(Stored items)
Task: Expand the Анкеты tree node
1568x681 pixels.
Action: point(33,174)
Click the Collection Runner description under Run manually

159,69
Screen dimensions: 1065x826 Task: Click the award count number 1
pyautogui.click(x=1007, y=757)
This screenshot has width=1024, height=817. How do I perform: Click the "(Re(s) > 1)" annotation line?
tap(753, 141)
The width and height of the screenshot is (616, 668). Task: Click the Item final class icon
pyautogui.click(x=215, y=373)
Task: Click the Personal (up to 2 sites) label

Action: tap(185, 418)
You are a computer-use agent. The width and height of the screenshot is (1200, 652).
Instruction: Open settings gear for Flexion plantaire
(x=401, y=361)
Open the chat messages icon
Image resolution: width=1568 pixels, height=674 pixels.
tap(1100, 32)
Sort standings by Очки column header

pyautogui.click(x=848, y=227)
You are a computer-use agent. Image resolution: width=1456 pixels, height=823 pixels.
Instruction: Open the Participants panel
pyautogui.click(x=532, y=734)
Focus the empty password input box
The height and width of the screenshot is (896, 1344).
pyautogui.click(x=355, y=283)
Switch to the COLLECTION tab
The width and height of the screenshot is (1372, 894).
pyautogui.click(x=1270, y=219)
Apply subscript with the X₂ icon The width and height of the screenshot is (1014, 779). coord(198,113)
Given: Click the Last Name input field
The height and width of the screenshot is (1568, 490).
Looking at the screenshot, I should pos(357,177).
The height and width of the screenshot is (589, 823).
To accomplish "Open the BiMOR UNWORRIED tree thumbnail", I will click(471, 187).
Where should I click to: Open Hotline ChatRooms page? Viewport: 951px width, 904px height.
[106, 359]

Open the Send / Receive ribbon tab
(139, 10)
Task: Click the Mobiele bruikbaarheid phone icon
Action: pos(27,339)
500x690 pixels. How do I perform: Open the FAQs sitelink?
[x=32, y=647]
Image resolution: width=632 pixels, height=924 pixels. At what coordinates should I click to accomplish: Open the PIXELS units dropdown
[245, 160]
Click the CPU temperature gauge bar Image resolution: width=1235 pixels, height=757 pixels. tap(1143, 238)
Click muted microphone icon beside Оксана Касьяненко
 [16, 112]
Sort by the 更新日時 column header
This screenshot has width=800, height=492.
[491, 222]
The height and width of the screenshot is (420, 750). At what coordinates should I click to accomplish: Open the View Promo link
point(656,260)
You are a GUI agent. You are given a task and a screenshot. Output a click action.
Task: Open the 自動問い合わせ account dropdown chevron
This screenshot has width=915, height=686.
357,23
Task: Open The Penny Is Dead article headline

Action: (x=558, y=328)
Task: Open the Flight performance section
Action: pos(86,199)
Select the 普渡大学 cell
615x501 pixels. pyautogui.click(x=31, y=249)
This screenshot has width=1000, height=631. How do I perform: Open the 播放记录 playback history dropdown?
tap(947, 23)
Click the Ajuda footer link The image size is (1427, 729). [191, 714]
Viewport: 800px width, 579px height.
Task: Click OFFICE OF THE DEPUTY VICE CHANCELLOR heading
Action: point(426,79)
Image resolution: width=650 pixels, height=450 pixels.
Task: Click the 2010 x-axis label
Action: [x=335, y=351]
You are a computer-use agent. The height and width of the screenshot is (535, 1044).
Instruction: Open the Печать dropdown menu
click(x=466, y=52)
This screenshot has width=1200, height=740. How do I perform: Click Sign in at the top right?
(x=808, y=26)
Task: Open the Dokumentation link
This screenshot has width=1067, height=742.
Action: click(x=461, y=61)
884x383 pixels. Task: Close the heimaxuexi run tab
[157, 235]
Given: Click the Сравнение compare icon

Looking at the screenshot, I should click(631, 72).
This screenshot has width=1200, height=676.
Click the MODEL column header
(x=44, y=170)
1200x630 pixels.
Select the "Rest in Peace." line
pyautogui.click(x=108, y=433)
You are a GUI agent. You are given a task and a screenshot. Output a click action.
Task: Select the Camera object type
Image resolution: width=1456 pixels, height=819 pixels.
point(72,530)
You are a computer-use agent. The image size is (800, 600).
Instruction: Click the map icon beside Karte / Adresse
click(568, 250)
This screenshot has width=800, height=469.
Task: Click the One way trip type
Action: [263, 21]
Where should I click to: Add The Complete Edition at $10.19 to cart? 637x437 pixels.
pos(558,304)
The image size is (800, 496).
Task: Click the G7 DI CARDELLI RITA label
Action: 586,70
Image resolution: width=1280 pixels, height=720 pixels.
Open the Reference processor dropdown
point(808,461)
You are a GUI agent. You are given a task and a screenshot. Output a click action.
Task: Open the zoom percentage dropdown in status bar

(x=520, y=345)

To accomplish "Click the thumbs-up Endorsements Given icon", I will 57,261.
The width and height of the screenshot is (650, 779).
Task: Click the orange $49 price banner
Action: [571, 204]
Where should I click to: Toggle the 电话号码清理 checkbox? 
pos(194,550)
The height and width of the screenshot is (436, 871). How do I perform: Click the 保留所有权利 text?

### Your assignment:
Lines from the first one above through the line containing "You are a computer-use agent. Image" are to be retyped exactly, both included, and nothing more.

### Your solution:
Task: Expand the Анкеты tree node
1568x681 pixels.
Action: point(33,174)
Click the Collection Runner description under Run manually

159,69
Screen dimensions: 1065x826 Task: Click the award count number 1
pyautogui.click(x=1007, y=757)
This screenshot has width=1024, height=817. How do I perform: Click the "(Re(s) > 1)" annotation line?
tap(753, 141)
The width and height of the screenshot is (616, 668). Task: Click the Item final class icon
pyautogui.click(x=215, y=373)
Task: Click the Personal (up to 2 sites) label

Action: tap(185, 418)
You are a computer-use agent. The width and height of the screenshot is (1200, 652).
Instruction: Open settings gear for Flexion plantaire
(x=401, y=361)
Open the chat messages icon
Image resolution: width=1568 pixels, height=674 pixels.
tap(1100, 32)
Sort standings by Очки column header

pyautogui.click(x=848, y=227)
You are a computer-use agent. Image resolution: width=1456 pixels, height=823 pixels.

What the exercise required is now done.